--- start of Extract to read ---

# Smelly Wood Advise



## greenchicken (Oct 30, 2012)

Got my hands on some Camphor Burl.  Absolutely beautiful, but the odor is overwhelming.  Turned one pen last weekend and my garage still stinks.  My wife would rather me not continue working with this wood.

Anyone know any tricks?  Like soaking them in lemon water or rubbing them the extracted juice of a newt's intestines?


----------



## ed4copies (Oct 30, 2012)

Turn a little ebonite, she will beg you to go back to camphor!!


----------



## alphageek (Oct 30, 2012)

Turn some olive wood after? To cover up the smell?   

Your in a warmer climate - open garage and vent more?   

Camphor - antler - ebonite... all yucky smells IMO.


----------



## sbell111 (Oct 30, 2012)

Tune up your dust collection system.

I've been getting ready for a big show for the last several days.  What I will typically do is turn by groups of material.  I used to go strictly by kit type, because I felt that I could reproduce the correct shapes of the different pen styles better that way, but now I go by material because I can get into the 'groove' of how to turn each particualr material better that way.

The last four days, it has been antler's 'turn'.  Last night, I finished the last of that and moved on to buffalo horn.  As I was turning the first one, I flashed on a thread from a week or so ago where it was mentioned that antler stunk when turning and I realized that I had just turned a ton of it for several days and didn't smell it, at all.  The dust collector was sucking all of that away.


----------



## KBs Pensnmore (Oct 31, 2012)

Camphor is great for clearing the sinuses, love that smell:biggrin:.
At least you won't have silverfish in the shed for a while.
Kryn


----------



## azamiryou (Nov 14, 2012)

I actually like the camphor burl smell. Not as nice as some others, and very distinctive, but pleasant.


----------



## robutacion (Nov 15, 2012)

I agree with the last 2 posters, I too like the Camphor smell the more the better to keep my always blocked nose a little less unblocked.

One of the old methods to clean up/reduce strong odours, is the used a sliced potatoes to absorb the unwanted smells.  Cutting 2 or 3 large potatoes into 1/2" slices, putting them in the area affected does work but maybe not enough for you...!

Worth a try though...!

Good luck,
Cheers
George


----------



## Kaspar (Nov 15, 2012)

greenchicken said:


> Anyone know any tricks?  Like soaking them in lemon water or rubbing them the extracted juice of a newt's intestines?



At the next new moon try sacrificing a she-goat (Or is it a he-goat?  I can never remember ...)


----------



## PedroDelgado (Nov 16, 2012)

I'd say have the wife get an apartment you both can share. I think Camphor smells pretty. Keep on turning!!!


----------

--- end of Extract to read ---
--- start of Data ---

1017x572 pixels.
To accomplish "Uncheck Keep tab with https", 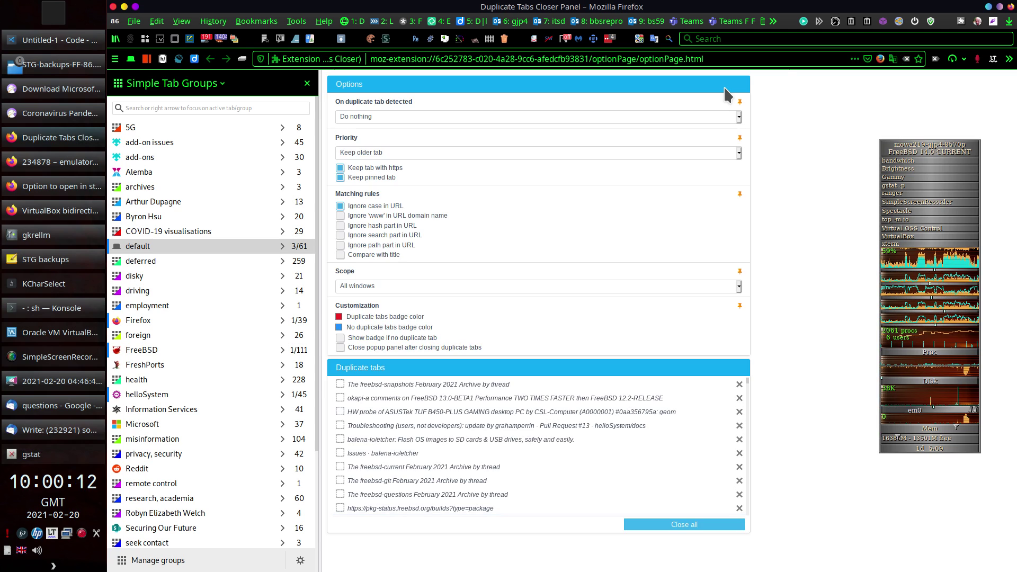I will pos(340,168).
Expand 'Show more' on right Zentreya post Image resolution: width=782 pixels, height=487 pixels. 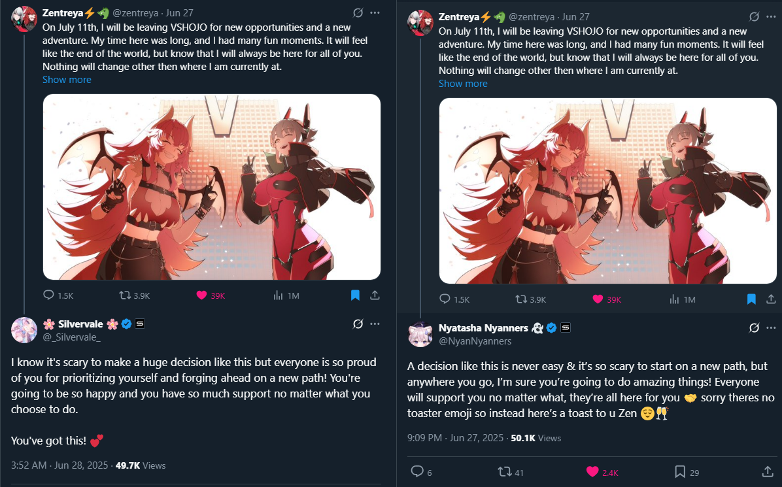(x=463, y=84)
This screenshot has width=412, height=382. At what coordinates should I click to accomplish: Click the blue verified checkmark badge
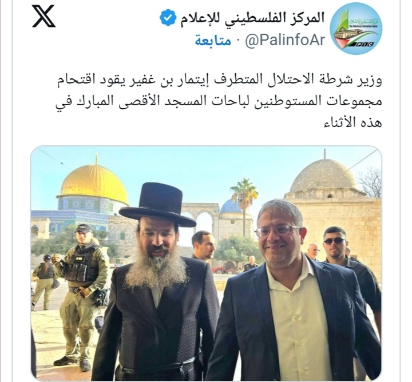tap(168, 17)
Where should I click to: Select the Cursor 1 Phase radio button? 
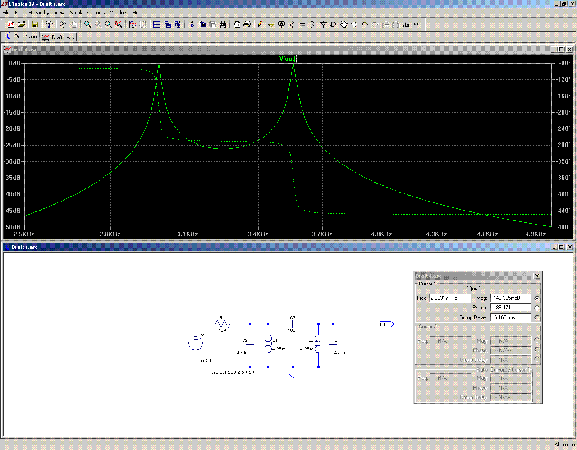click(536, 308)
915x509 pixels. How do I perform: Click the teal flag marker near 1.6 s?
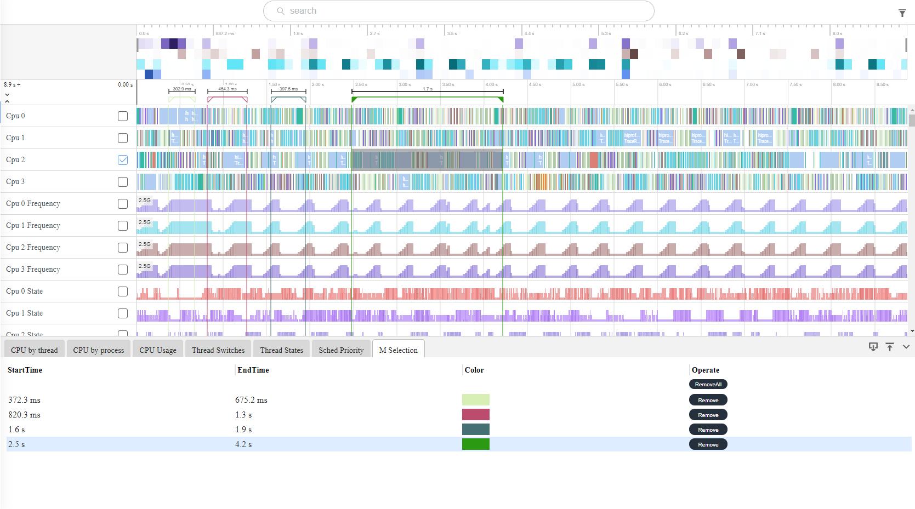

--- end of Data ---

- Written problem 1: Can you give the camphor thread passage again, starting with "## KBs Pensnmore" and going on through "for a while.", with "silverfish" changed to "moths"?
- Written problem 2: In the camphor thread, what does robutacion suggest slicing up and placing in the affected area to absorb strong odors?

- Written reply 1:
## KBs Pensnmore (Oct 31, 2012)

Camphor is great for clearing the sinuses, love that smell:biggrin:.
At least you won't have moths in the shed for a while.

- Written reply 2: Potatoes: two or three large ones cut into 1/2" slices.